As I've mentioned some of my pet projects require access to statistics and data mining algorithms. I have played with a few different approaches but none of them really had everything I was looking for in terms of methods. I eventually decided to give R a try. For those who are not familiar R is a free software environment for statistical computing and graphics that is available for a wide variety of UNIX platforms, Windows and MacOS. I had used R in the past but only on a very limited basis and never against a relational data source so I was quite suprised with what I found.
R has a massive following with thousands of contributors to an online library of algorithms. Need access to a bayesian algorithm for classification, no problem. Want to draw familial diagram with genetic markers, piece of cake. It's all in there and there are quite a few nice resources online to help you learn the platform. One of the best I have found is
http://www.statmethods.net/ but there are plenty of others. Even if what you are looking for doesn't exist in R (unlikely) you can engage with the community to get where you need to go.
Once I determined that R has all the methods I was looking for the next step was accessing my data from within R. Sure, you can load flat files directly into R but my data is all stored in a relational database. As it turns out, R can handle that too. Let's get started.

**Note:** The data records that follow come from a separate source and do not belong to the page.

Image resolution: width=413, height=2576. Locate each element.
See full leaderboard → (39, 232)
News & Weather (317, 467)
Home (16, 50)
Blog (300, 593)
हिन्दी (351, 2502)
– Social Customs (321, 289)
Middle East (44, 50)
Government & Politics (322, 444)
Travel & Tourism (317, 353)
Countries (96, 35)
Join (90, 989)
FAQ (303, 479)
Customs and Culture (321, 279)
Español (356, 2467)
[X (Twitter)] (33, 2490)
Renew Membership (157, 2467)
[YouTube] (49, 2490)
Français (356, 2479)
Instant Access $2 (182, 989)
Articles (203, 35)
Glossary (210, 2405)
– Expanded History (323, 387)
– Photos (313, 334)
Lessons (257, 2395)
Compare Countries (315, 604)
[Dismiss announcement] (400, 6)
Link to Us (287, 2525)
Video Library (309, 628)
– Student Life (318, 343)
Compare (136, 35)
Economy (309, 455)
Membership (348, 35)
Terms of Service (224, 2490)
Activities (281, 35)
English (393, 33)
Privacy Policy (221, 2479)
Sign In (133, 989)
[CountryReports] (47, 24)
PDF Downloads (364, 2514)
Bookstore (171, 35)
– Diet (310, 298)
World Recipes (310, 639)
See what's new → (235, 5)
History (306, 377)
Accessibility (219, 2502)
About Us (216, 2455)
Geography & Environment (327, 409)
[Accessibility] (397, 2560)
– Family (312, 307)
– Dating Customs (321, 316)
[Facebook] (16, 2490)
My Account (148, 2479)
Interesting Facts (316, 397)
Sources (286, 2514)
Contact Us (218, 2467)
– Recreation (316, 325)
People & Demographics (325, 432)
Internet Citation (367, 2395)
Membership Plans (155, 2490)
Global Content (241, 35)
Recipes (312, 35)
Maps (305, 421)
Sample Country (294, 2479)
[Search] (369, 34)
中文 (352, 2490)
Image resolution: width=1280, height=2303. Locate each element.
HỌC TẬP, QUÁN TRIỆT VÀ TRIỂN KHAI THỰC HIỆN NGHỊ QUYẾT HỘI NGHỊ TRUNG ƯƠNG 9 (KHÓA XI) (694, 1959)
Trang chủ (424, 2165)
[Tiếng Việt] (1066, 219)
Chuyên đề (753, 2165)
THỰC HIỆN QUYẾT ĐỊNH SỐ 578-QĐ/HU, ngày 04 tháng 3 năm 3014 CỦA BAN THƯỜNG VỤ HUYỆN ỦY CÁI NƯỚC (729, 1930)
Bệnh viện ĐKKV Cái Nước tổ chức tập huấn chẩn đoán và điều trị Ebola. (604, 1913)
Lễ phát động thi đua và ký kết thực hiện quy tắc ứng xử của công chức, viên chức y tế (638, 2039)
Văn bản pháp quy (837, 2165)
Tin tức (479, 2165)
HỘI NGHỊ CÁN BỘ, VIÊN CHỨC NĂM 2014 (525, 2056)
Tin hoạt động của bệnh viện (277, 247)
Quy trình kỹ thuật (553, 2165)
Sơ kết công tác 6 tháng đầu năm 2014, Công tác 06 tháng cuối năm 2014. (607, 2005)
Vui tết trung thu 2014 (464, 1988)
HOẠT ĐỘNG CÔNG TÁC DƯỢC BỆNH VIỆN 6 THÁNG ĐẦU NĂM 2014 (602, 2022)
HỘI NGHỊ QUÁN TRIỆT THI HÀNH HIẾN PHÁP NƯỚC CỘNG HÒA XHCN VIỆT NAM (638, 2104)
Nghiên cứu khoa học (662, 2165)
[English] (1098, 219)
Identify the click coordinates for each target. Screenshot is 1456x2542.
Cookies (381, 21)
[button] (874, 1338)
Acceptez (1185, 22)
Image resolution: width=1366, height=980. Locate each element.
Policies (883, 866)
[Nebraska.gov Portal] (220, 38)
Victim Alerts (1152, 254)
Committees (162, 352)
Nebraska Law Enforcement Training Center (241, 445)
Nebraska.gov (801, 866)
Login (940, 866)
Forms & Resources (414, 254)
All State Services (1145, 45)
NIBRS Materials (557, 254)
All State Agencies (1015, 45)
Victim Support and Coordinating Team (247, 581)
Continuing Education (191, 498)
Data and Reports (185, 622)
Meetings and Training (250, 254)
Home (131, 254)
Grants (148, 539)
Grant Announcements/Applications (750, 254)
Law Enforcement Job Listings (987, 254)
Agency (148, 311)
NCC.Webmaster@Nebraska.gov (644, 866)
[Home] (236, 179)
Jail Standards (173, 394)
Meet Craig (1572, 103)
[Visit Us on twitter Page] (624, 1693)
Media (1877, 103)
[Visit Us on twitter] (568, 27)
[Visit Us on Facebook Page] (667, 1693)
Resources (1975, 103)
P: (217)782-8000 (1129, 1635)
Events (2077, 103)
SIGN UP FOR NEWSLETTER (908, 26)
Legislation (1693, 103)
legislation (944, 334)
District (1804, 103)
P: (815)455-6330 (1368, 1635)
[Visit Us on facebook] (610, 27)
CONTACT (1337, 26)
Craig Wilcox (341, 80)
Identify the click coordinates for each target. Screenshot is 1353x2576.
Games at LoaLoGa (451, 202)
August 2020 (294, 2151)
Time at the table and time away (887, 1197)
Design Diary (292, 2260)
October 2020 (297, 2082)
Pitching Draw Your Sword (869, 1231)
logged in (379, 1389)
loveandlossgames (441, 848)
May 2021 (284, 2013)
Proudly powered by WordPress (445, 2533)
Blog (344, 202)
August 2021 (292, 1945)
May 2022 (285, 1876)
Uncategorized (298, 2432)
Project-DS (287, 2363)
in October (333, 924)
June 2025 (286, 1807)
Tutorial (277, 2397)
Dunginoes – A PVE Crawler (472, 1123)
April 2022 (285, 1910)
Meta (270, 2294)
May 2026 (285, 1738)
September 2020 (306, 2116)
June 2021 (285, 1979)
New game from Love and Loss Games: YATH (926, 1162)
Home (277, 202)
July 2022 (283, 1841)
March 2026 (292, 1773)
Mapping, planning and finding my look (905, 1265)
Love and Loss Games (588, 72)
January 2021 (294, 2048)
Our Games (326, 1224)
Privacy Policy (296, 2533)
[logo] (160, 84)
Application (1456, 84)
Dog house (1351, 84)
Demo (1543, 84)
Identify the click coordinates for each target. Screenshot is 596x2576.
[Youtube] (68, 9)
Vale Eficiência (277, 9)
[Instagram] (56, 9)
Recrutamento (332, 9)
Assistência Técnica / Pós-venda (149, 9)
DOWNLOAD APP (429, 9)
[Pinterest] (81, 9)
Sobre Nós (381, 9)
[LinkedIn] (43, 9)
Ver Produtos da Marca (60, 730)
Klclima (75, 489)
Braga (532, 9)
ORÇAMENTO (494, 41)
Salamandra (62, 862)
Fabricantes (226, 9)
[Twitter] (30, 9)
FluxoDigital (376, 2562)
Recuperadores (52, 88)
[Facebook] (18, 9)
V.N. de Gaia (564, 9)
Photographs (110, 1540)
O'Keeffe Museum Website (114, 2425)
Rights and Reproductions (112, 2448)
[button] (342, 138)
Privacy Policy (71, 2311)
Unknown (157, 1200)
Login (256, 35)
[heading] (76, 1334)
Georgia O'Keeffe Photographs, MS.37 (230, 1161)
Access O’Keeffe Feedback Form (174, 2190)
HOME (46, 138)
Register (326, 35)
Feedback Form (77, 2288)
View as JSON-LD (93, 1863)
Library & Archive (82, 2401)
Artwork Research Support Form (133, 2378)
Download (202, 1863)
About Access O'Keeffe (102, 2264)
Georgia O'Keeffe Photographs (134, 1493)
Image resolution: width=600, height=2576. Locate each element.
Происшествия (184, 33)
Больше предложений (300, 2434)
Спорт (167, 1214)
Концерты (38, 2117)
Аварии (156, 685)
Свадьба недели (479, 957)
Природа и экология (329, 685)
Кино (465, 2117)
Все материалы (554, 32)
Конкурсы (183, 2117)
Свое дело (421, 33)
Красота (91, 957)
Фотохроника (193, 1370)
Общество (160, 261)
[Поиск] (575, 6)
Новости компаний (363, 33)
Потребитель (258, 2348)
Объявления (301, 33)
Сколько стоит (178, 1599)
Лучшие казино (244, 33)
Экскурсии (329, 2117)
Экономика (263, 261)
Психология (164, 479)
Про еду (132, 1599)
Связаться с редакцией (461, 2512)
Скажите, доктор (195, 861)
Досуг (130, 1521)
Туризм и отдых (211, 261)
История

R has a terrific package management system that allows you to select a package repository called a CRAN mirror (there are many) and install additional packages.
To connect to a relational database you'll want to grab the RODBC package by selecting 'Install package(s)...' and finding it in the list after selecting a nearby CRAN mirror. Once it has been installed you can load into your current sessions as follows:
Now for the fun part. In the code below I connect to the database and establish a channel that can then be used for running your queries. Once I have a channel I get a listing of tables in the Sales schema of the AdventureWorks sample database. Finally I run a query to return some data.
channel <- odbcDriverConnect(connection = "Driver={SQL Server Native Client 10.0};Server=localhost;Database=AdventureWorks;Trusted_Connection=yes;")
sqlTables(channel, schema="Sales")
sqlQuery(channel,"select top 10 * from Sales.SalesOrderHeader")
Of course you might not be using SQL Server 2008 or you might be using a different security model. Regardless just take a trip over to
www.connectionstrings.com and find the ODBC connection string that fits your scenario and plug it into the odbcDriverConnect function. Now that you can connect R to your relational environment you can take advantage of the statistical and data mining algorithms within, free of charge.